Edward De Bono is the most famous author in the field of creative thinking with more than 30 books. But with one book Michalko provides the best book in the field of creative thinking. His first book, “Thinkertoys,” is the best resource for creative thinking techniques.

How do geniuses come up with ideas? What is common to the thinking style that produced both the Mona Lisa and the theory of relativity? What characterizes the thinking strategies of the Edisons, Mozarts and Picassos of history? Michalko’s new book “Cracking Creativity” tries to answer these questions.

In the first part of his book, Michalko presents the strategies of geniuses who look at problems in unconventional ways.

The first strategy is knowing how to see. Genius often comes from finding a new perspective that no one else has taken.

The second strategy is making your thought visible. The explosion of creativity in the Renaissance was intimately tied to the recording and conveying of a vast amount of knowledge in a parallel language; a language of drawings, graphs, and diagrams — as in, for instance, the renowned diagrams of da Vinci and Galileo.

In Part II, “Thinking what no one else is thinking,” Michalko presents seven creative thinking strategies that geniuses use to generate their breakthrough ideas and creative solutions.

Thinking fluently and productively is an extraordinary way to improve creativity. Geniuses like Edison used personal quotas for creative ideas. Edison’s personal quota was one minor invention every ten days and a major invention every six months. Bach, Mozart and T.S. Elliot were also productive people who used time efficiently.

Making novel combinations and connecting the unconnected are at the heart of creativity.
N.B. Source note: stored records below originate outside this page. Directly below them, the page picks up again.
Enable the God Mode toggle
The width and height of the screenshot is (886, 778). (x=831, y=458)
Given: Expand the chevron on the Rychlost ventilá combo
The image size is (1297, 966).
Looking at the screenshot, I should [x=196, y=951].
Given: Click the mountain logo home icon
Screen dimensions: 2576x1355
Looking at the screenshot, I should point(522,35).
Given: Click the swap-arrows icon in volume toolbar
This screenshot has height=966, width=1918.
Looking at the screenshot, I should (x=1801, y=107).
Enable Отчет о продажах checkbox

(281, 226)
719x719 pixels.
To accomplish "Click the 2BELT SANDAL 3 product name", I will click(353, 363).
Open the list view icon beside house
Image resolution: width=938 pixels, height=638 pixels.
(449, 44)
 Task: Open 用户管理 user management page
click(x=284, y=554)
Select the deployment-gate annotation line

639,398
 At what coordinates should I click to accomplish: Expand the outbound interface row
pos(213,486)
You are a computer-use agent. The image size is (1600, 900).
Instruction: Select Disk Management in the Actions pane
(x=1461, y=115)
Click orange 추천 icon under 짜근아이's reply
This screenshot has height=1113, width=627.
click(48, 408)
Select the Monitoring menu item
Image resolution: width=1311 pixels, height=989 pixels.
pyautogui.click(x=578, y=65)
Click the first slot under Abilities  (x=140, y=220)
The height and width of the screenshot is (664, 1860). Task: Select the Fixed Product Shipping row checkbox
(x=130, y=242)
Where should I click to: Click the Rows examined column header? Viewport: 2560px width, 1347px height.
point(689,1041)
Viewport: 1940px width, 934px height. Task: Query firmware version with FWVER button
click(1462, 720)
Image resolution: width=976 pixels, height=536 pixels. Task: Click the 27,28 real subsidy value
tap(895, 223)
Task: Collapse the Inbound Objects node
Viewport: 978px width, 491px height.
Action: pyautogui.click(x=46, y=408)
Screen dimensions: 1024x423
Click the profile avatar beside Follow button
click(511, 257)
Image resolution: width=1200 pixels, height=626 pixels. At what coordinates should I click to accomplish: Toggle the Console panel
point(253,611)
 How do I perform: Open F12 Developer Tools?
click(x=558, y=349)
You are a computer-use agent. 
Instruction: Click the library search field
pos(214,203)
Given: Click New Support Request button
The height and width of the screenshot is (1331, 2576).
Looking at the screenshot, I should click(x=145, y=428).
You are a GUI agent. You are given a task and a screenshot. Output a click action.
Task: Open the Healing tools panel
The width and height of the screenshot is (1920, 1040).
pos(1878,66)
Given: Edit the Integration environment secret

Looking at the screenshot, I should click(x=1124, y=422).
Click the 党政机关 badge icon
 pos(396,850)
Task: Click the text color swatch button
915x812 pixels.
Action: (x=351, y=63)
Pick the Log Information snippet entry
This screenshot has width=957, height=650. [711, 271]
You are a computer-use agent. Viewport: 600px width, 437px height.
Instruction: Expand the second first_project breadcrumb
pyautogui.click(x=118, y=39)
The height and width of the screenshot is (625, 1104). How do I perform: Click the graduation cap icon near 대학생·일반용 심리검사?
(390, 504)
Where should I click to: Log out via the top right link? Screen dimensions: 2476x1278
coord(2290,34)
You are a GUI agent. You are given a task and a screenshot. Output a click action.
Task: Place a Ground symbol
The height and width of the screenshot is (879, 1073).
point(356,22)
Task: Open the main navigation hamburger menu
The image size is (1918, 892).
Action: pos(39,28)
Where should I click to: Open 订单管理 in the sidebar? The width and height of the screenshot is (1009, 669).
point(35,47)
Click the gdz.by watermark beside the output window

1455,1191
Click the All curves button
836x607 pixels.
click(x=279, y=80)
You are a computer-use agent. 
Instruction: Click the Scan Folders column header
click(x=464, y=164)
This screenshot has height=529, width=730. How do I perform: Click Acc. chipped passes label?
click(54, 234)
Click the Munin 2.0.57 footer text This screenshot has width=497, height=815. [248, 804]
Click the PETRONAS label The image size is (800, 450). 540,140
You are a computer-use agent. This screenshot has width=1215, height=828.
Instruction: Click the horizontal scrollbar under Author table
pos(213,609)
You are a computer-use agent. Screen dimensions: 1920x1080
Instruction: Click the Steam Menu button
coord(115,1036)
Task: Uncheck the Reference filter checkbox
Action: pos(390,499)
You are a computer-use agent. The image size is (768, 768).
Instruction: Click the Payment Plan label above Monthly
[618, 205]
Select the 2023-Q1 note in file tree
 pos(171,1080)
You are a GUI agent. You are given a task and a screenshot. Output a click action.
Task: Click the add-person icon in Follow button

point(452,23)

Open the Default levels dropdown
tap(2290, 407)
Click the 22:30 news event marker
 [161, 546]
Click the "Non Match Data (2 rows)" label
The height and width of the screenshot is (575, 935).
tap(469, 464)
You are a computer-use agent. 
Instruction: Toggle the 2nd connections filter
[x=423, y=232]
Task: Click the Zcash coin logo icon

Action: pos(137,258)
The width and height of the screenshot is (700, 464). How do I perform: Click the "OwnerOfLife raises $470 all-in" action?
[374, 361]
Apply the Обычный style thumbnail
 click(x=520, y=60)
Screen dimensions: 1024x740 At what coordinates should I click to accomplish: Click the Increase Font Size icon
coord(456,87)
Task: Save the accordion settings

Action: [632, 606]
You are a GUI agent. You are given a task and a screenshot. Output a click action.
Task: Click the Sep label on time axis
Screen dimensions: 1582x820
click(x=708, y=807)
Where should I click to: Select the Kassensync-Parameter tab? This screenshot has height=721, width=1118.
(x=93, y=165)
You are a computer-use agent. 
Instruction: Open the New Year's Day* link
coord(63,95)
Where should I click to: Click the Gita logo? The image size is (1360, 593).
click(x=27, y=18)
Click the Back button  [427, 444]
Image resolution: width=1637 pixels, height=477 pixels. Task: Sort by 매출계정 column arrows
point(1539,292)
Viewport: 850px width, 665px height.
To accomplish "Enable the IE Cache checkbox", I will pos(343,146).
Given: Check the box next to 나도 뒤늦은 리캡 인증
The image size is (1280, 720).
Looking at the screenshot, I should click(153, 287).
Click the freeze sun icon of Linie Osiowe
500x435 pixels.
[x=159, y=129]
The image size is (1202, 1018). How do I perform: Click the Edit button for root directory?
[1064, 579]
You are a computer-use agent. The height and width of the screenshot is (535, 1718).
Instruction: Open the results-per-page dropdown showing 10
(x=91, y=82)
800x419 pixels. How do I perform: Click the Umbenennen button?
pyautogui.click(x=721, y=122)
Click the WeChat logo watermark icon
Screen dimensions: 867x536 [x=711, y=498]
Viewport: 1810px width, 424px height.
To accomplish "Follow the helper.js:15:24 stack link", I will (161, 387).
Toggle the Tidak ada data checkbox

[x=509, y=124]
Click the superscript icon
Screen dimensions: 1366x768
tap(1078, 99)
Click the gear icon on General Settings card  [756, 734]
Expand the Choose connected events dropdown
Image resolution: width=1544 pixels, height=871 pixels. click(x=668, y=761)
Creativity is the ability to combine two different things in an extraordinary way. Artists and advertising gurus frequently combine ordinary things in extraordinary ways. The Coca-Cola commercial with two polar bears is one of the most well-known examples of this.

Looking at other worlds is another strategy for creative thinking. Michalko writes that Aristotle considered metaphor a sign of genius, believing that the individual who had the capacity to perceive resemblances between two separate areas of existence was a person with special gifts. Bediü Zaman Said Nursi was the leading Islamic thinker who used metaphors to explain Islamic concepts.

Finding what you are not looking for is the accidental way of thinking creatively. The history of inventions is full of accidental discoveries. Psychologist B.F. Skinner emphasized this principle of scientific methodology: when you find something interesting, drop everything else and study it. People have millions of wonderful accidents that provide insight but they don’t focus on what they experience and lose these opportunities.

The last strategy Michalko presents is awakening the collaborative spirit. The collective intelligence of a group is larger than the intelligence of an individual. In a business setting people should establish dialogue rather than fight with each other.

Cracking Creativity is full of interesting stories of geniuses, as well as practical techniques for creativity. It is a guide for generating new ideas.